NOTHING COSTS MORE THAN IT USED TO:

Unilever's Big Strategic Bet on the Dollar Shave Club (Bhaskar Chakravorti, JULY 28, 2016, Harvard Business Review)

Absorbing a disruptor. Dollar Shave Club is an interesting illustration of the theory of a disruptor breaking into a highly profitable and over-served industry from the low-end; it's not unusual for incumbents to seek to absorb these rivals when they're still relatively small.

Thanks to the momentum Dollar Shave Club created, the online market for razorblades has grown from essentially zero to $263 million, according to estimates from Slice Intelligence, a market research firm. While disruption has become an over-hyped and misunderstood idea, particularly in the tech industry, it is still relatively novel in consumer goods whose products may be "fast moving," but with far more slowly evolving business models.

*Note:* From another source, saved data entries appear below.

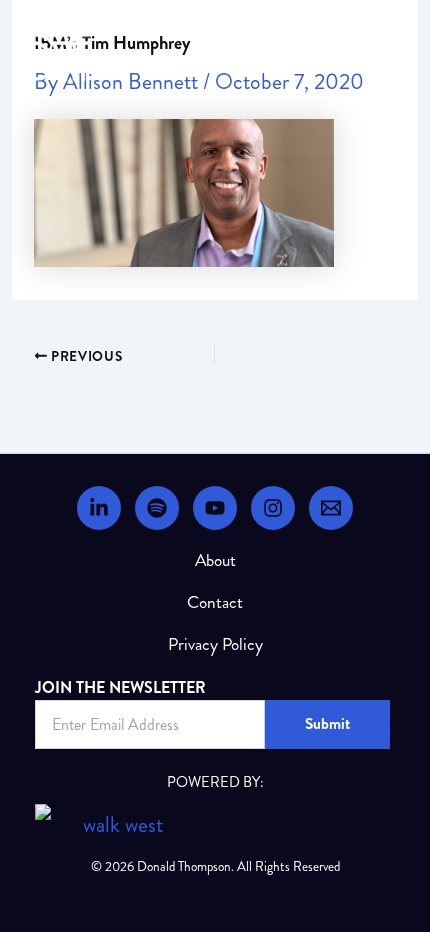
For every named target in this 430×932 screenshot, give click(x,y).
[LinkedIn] (99, 508)
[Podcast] (157, 508)
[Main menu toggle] (403, 57)
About (215, 560)
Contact (215, 602)
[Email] (331, 508)
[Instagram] (273, 508)
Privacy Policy (215, 644)
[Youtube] (215, 508)
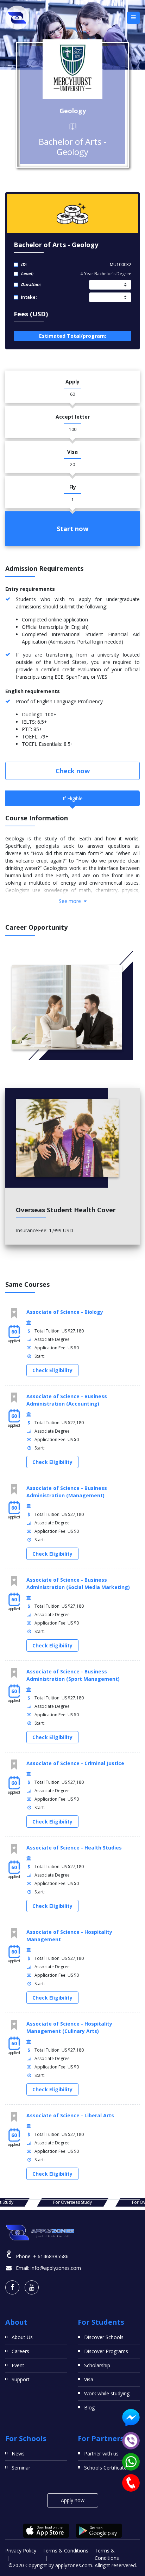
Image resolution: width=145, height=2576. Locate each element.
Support (21, 2379)
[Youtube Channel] (32, 2287)
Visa (88, 2379)
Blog (89, 2407)
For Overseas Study (72, 2202)
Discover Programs (106, 2351)
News (18, 2453)
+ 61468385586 (51, 2256)
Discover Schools (104, 2337)
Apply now (72, 2500)
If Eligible (73, 798)
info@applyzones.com (56, 2268)
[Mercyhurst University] (72, 69)
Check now (73, 771)
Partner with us (101, 2453)
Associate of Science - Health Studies (74, 1847)
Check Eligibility (52, 1370)
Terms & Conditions (65, 2550)
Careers (20, 2351)
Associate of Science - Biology (64, 1312)
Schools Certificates (106, 2467)
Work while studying (107, 2393)
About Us (22, 2337)
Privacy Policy (20, 2550)
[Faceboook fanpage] (12, 2287)
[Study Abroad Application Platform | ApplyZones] (17, 17)
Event (18, 2365)
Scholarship (97, 2365)
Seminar (21, 2467)
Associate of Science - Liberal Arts (70, 2115)
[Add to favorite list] (14, 1313)
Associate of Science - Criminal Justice (75, 1763)
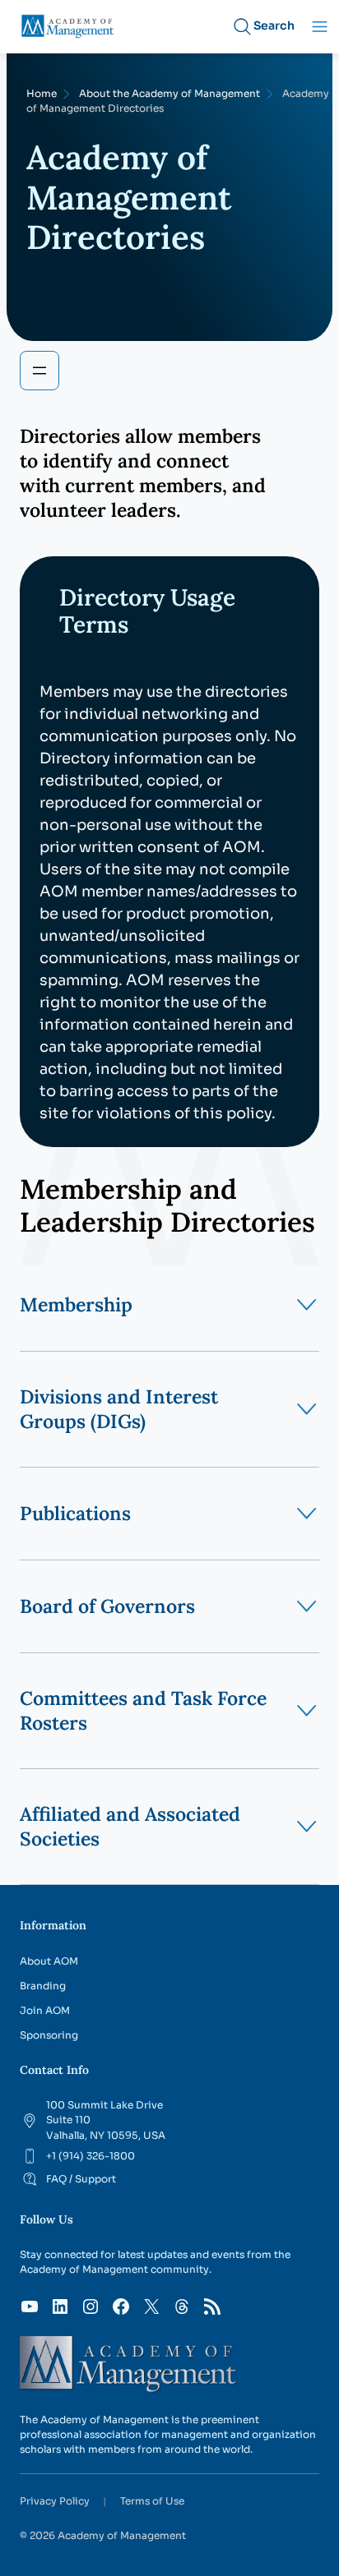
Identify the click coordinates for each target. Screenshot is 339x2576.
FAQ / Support (81, 2179)
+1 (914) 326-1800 (90, 2156)
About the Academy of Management (169, 93)
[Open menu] (39, 370)
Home (41, 93)
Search (274, 25)
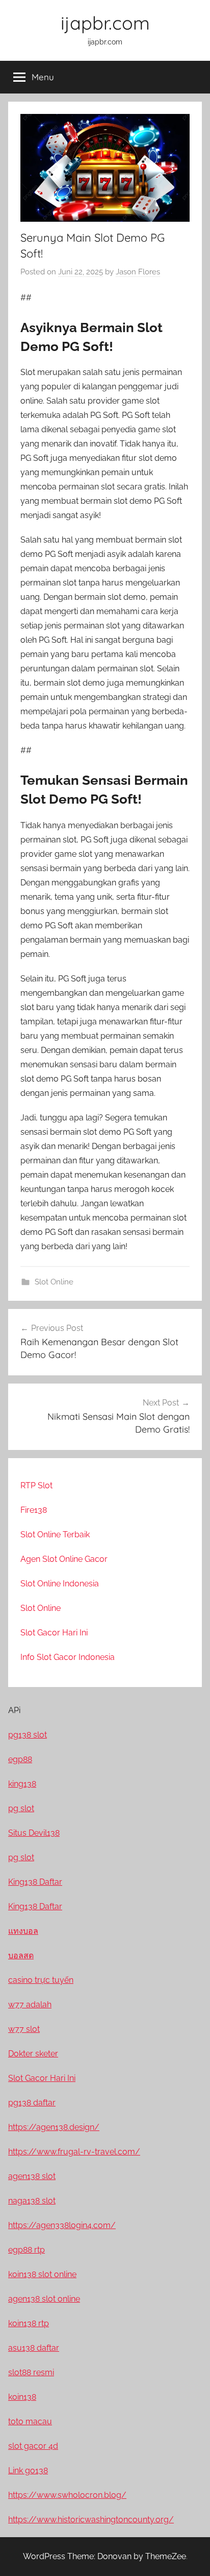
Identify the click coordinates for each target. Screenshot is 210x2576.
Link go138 (28, 2470)
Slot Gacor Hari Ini (54, 1632)
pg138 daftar (32, 2102)
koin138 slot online (42, 2274)
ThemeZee (165, 2556)
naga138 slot (32, 2201)
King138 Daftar (35, 1882)
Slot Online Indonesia (59, 1583)
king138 (22, 1784)
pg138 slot (27, 1735)
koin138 (22, 2397)
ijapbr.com (105, 22)
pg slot (21, 1808)
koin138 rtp (28, 2323)
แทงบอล (23, 1931)
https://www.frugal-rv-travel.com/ (74, 2152)
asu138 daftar (33, 2348)
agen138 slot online (44, 2299)
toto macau (30, 2421)
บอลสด (21, 1955)
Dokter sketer (33, 2053)
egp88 (20, 1759)
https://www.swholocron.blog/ (67, 2495)
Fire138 (33, 1510)
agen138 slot (32, 2176)
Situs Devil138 (34, 1833)
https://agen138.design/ (53, 2127)
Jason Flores (138, 271)
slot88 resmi (31, 2372)
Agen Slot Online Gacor (64, 1559)
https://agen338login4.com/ (62, 2225)
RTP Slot (36, 1485)
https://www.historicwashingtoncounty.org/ (91, 2519)
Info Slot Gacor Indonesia (67, 1657)
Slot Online (54, 1281)
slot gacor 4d (33, 2446)
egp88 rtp (26, 2250)
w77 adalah (29, 2004)
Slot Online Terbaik (55, 1534)
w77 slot (24, 2029)
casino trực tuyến (40, 1980)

Despite all this, it is hard to rationalize paying such a high premium for a small player, no matter how disruptive, with a low margin business model, focused on a zero-sum game of taking business away from an incumbent. This would be particularly at odds in a time when Unilever's corporate strategy is focused on re-balancing in favor of higher margin categories and brands, with growth potential. At the very minimum, the company would be sending a confusing signal to its shareholders.

A fundamental shift in the industry.  A third rationale that builds on the first two, to my mind, is the most compelling one. As I mentioned earlier, a deal such as this - involving an acquisition of a disruptive rival for a five-times revenue multiple -- would feel at home in Silicon Valley. The best explanation for it is that it is, indeed, a "Silicon Valley" play. Unilever's move is a signal of more fundamental changes in the consumer products industry.

Dollar Shave Club has shown that the shaving market can still be transformed - thanks to an online subscription model, a memorable brand, and a strong consumer experience. For more evidence of this, consider that Gillette, still the No. 1 razor brand, saw its market share fall from 71% in 2010 to 59% in 2015. (And for the record, P&G-owned Gillette sued Dollar Shave Club late last year for patent infringement. Dollar Shave Club filed a countersuit in February.)

One of the ways in which P&G managed to slow Dollar Shave Club's encroachment was by responding with its own subscription entry, the Gillette Shave Club. In fact, P&G has extended the idea into new categories, the Tide Wash Club, offering pod refills for a subscription fee. Other competitors, such as Harry's, have also jumped on the bandwagon with its own "shave plans".

In the meantime, the biggest player on the online retail block, Amazon, is growing as a serious competitor to consumer products companies, with its push into private-label goods - diapers, detergents and grocery items -- combined with its "subscribe and save" option for these sorts of staples that require regular replenishment.

The accumulation of these transitions suggests that the classic consumer-products business model is about to be busted across the board, with both retailers and their suppliers gearing up to encroach on each others' traditional positions along the value chain using a digital connection with the consumer.

Shaving is a mug's game in the first place.